* What the exercise asks
Could you return all of the entries word for word, minus any pictures?

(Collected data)
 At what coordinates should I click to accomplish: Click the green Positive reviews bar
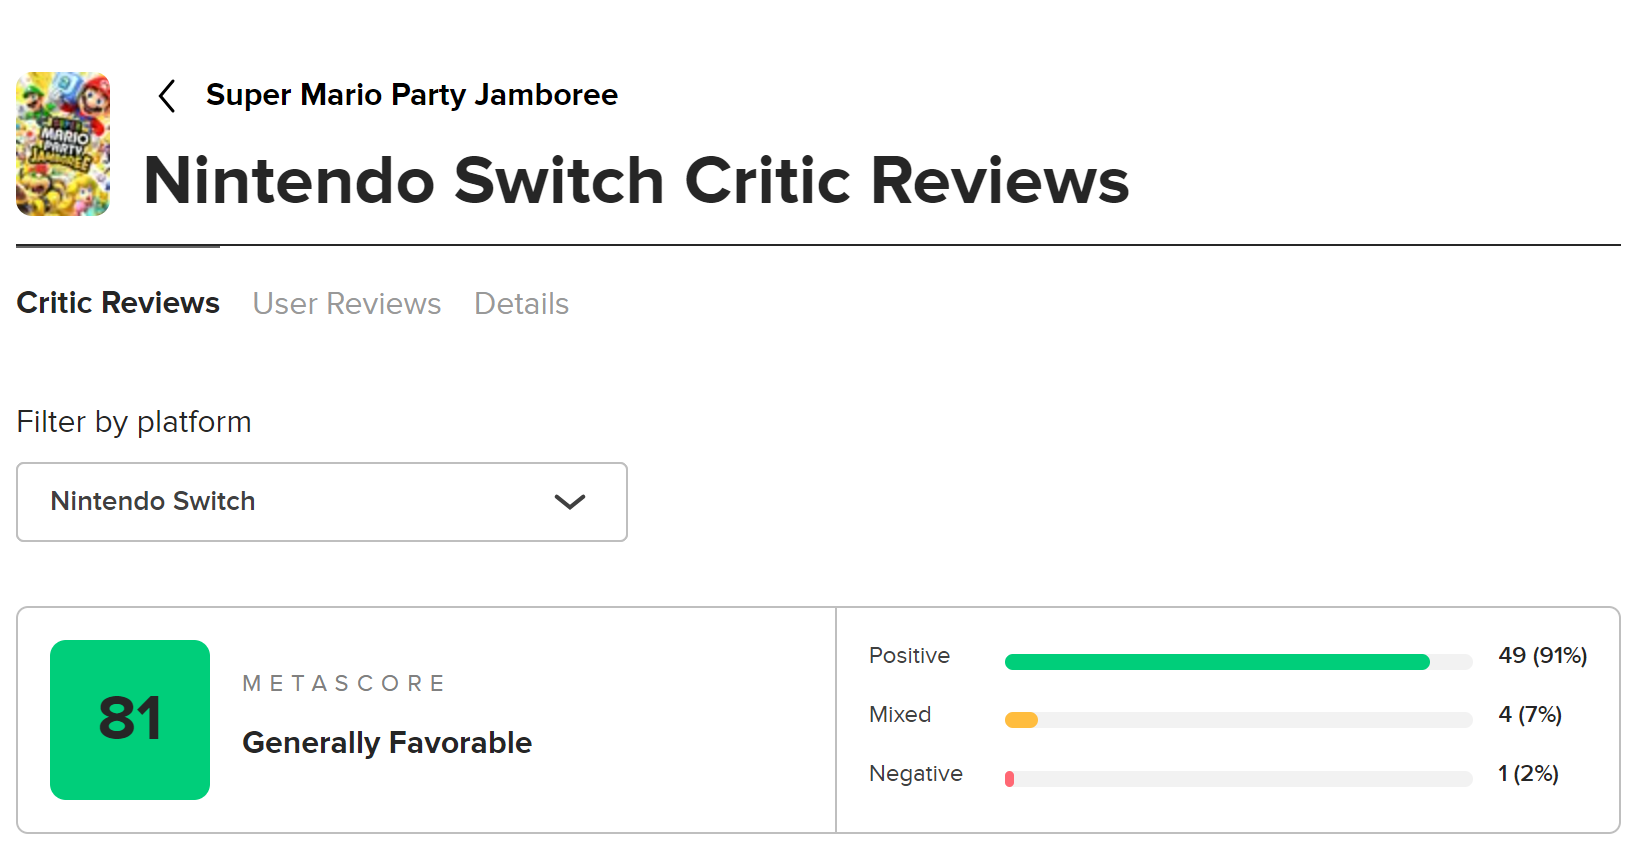[1216, 662]
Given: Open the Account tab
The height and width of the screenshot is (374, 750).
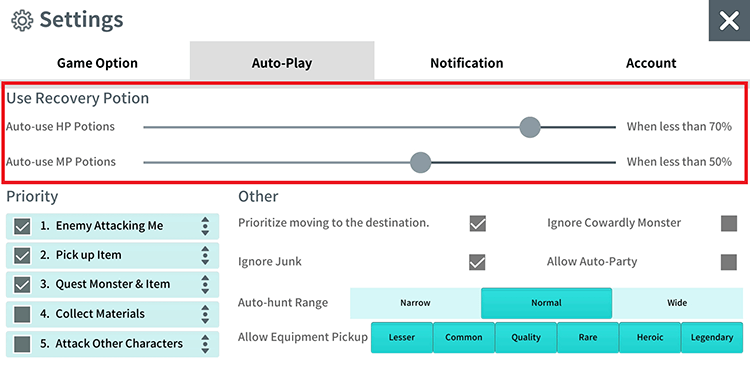Looking at the screenshot, I should (651, 63).
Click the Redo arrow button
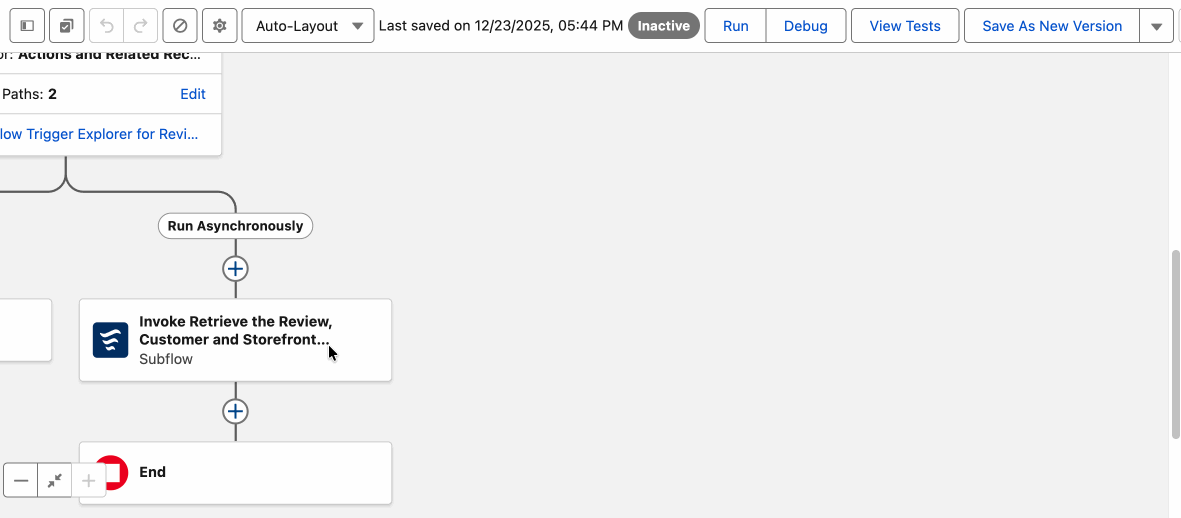1181x518 pixels. pyautogui.click(x=140, y=26)
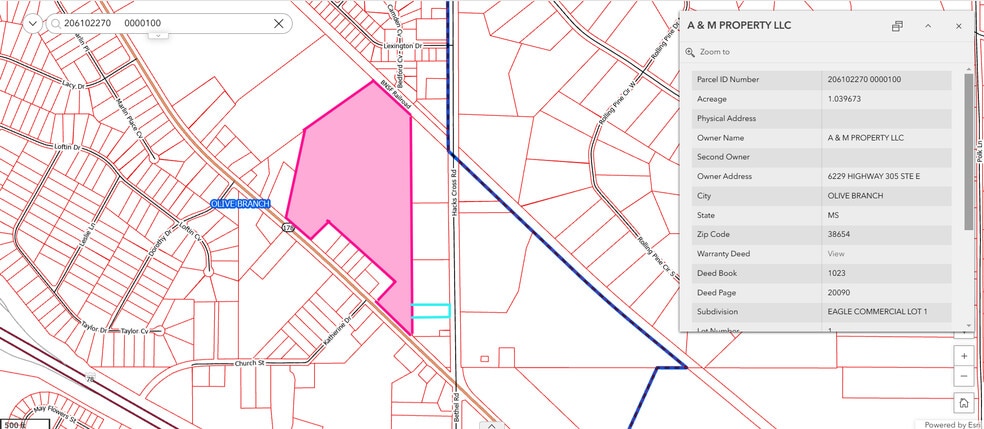Image resolution: width=984 pixels, height=429 pixels.
Task: Zoom in on the map
Action: 963,356
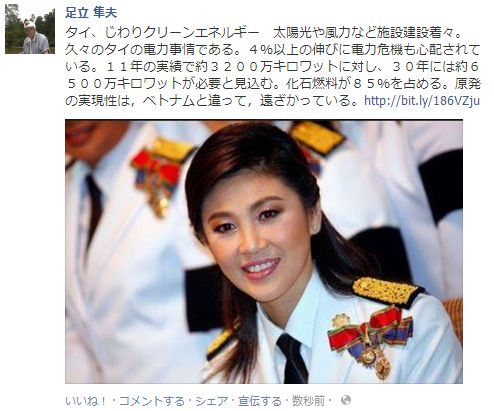494x411 pixels.
Task: Open author name 足立 隼夫 profile
Action: coord(91,13)
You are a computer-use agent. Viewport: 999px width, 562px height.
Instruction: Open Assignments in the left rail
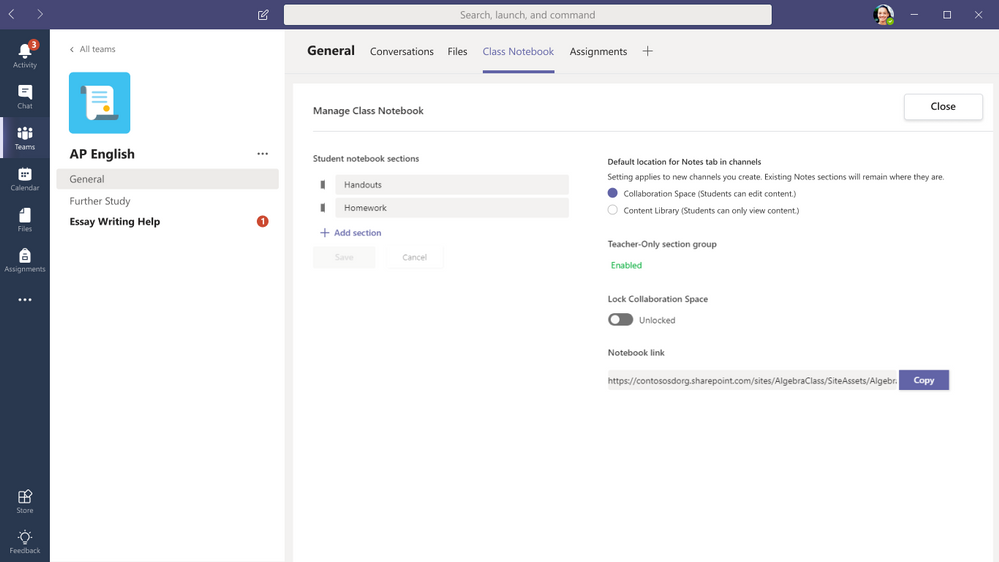pyautogui.click(x=25, y=261)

* Expected answer
 At what coordinates should I click to accomplish: Click the green Positive reviews bar
[1216, 662]
Given: Open the Account tab
The height and width of the screenshot is (374, 750).
Looking at the screenshot, I should (651, 63).
Click the Redo arrow button
1181x518 pixels. pyautogui.click(x=140, y=26)
Image resolution: width=984 pixels, height=429 pixels.
Task: Zoom in on the map
Action: 963,356
494x411 pixels.
Task: Open author name 足立 隼夫 profile
Action: coord(91,13)
You are a computer-use agent. Viewport: 999px width, 562px height.
Instruction: Open Assignments in the left rail
pyautogui.click(x=25, y=261)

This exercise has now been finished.